Interactions of Cu_B with Carbon Monoxide in Cytochrome c Oxidase: Origin of the Anomalous Correlation between the Fe-CO and C-O Stretching Frequencies

In heme-copper oxidases, the correlation curve between the iron-CO and C-O stretching vibrational modes (ν_Fe-CO and ν_C-O, respectively) is anomalous as compared to the correlation in other heme proteins. To extend the correlation curve, the resonance Raman (RR) and infrared (IR) spectra of the CO adducts of cytochrome ba₃ (ba₃) from Thermus thermophilus were measured. The RR spectrum has two strong ν_Fe-CO lines (508 and 515 cm^-1) and a very weak line at 526 cm^-1, and the IR spectrum has three ν_C-O lines (1966, 1973, and 1981 cm^-1), indicating the presence of multiple conformers. Employing photodissociation methods, the ν_Fe-CO RR and ν_C-O IR lines were assigned to each conformer, enabling the establishment of a reliable inverse correlation curve for the ν_Fe-CO versus the ν_C-O stretching frequencies.
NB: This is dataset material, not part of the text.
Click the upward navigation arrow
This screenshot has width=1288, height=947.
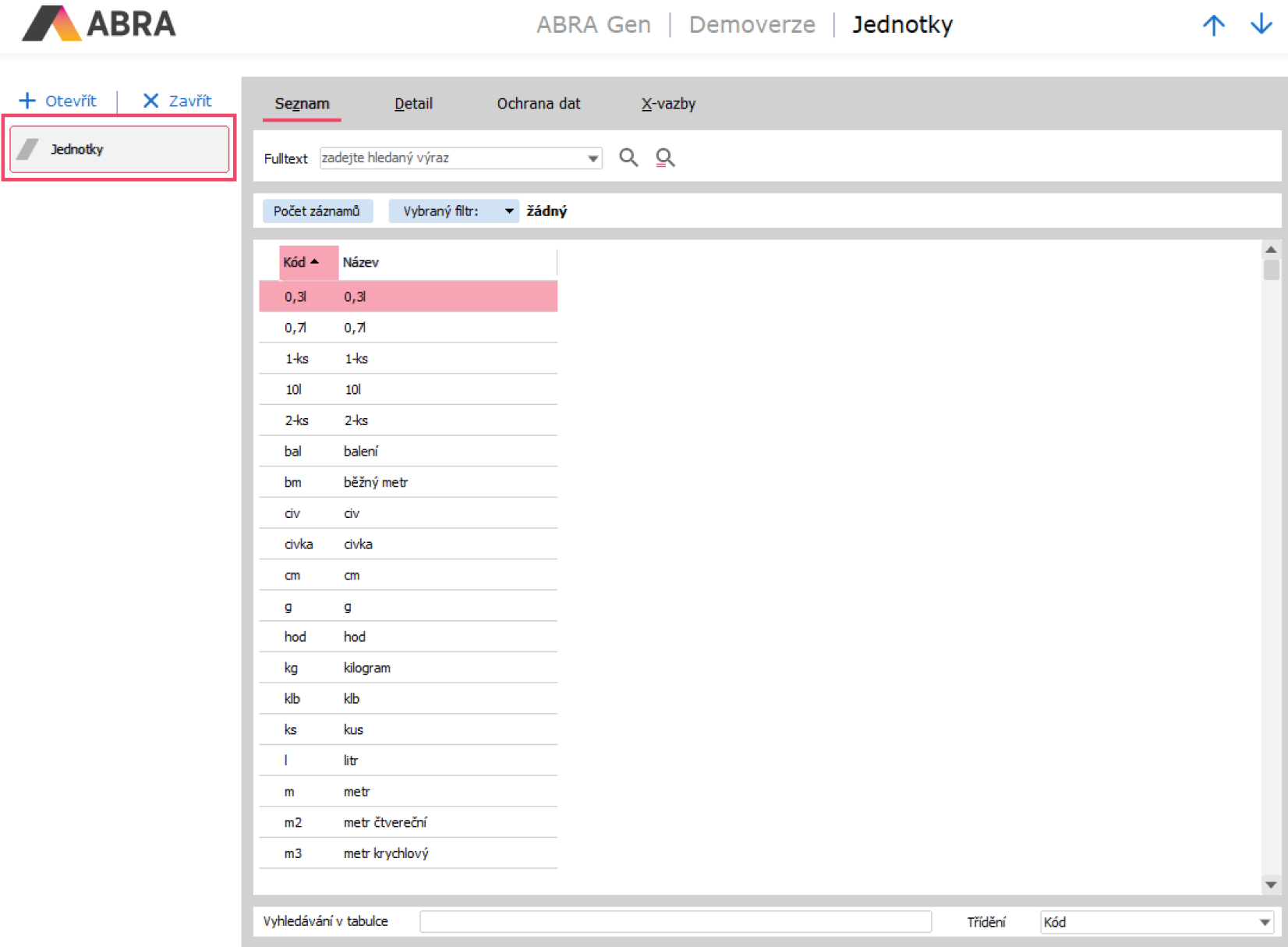(1214, 25)
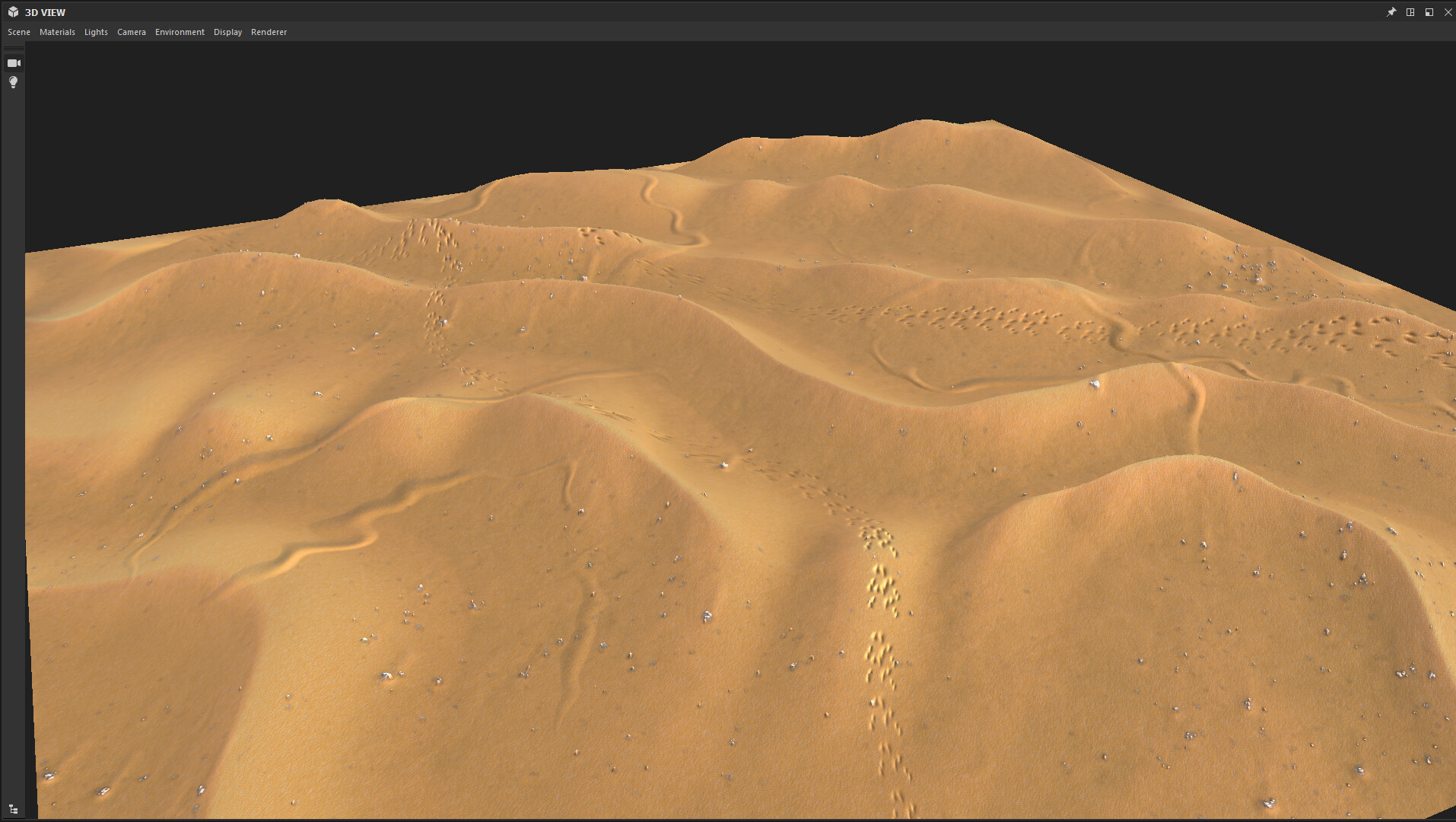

To determine the molecular basis of the correlation, a series of DFT calculations on 6-coordinate porphyrin-CO compounds and a model of the binuclear center of the heme-copper oxidases were carried out. The calculations demonstrated that the copper unit model caused significant mixing among porphyrin-CO molecular orbitals (MOs) that contribute to the Fe-C and C-O bonding interactions, and also indicated the presence of mixing between the d_z² orbital of the copper and MOs that are responsible for the ν_Fe-CO vs ν_C-O inverse correlation. Together, the spectroscopic and DFT results clarify the origin of the anomaly of ν_Fe-CO and ν_C-O frequencies in the heme-copper oxidases, a long-standing issue. (Graph Presented).